[Opening TASK DATA section]

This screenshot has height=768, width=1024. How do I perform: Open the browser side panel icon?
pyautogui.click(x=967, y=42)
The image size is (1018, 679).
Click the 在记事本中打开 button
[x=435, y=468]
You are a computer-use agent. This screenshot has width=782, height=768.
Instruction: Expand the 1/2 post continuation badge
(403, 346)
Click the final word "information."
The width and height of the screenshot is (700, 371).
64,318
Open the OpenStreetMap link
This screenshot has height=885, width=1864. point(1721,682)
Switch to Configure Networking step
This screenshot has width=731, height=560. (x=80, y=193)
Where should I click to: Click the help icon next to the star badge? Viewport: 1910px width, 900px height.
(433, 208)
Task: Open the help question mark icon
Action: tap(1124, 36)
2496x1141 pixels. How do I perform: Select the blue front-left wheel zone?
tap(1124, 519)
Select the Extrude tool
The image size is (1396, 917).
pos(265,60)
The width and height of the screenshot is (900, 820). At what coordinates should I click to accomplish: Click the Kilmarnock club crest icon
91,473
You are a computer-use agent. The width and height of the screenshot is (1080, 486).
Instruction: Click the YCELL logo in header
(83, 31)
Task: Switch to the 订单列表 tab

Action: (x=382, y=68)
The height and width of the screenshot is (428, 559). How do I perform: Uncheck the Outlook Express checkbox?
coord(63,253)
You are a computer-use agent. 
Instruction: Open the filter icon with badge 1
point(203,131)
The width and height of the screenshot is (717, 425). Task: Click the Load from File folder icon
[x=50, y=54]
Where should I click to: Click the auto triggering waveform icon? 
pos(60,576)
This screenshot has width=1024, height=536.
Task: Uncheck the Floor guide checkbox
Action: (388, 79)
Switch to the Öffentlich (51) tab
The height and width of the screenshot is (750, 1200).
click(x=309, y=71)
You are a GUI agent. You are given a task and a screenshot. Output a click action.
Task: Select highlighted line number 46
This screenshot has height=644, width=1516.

[Closing TASK DATA section]

• _EXERCISE DESCRIPTION_:
Report every line of the preceding listing where the string "computer" occurs.

• _EXERCISE OUTPUT_:
You are a computer-use agent. This screenshot has width=782, height=768.
You are a computer-use agent. The width and height of the screenshot is (1080, 486).
You are a computer-use agent. 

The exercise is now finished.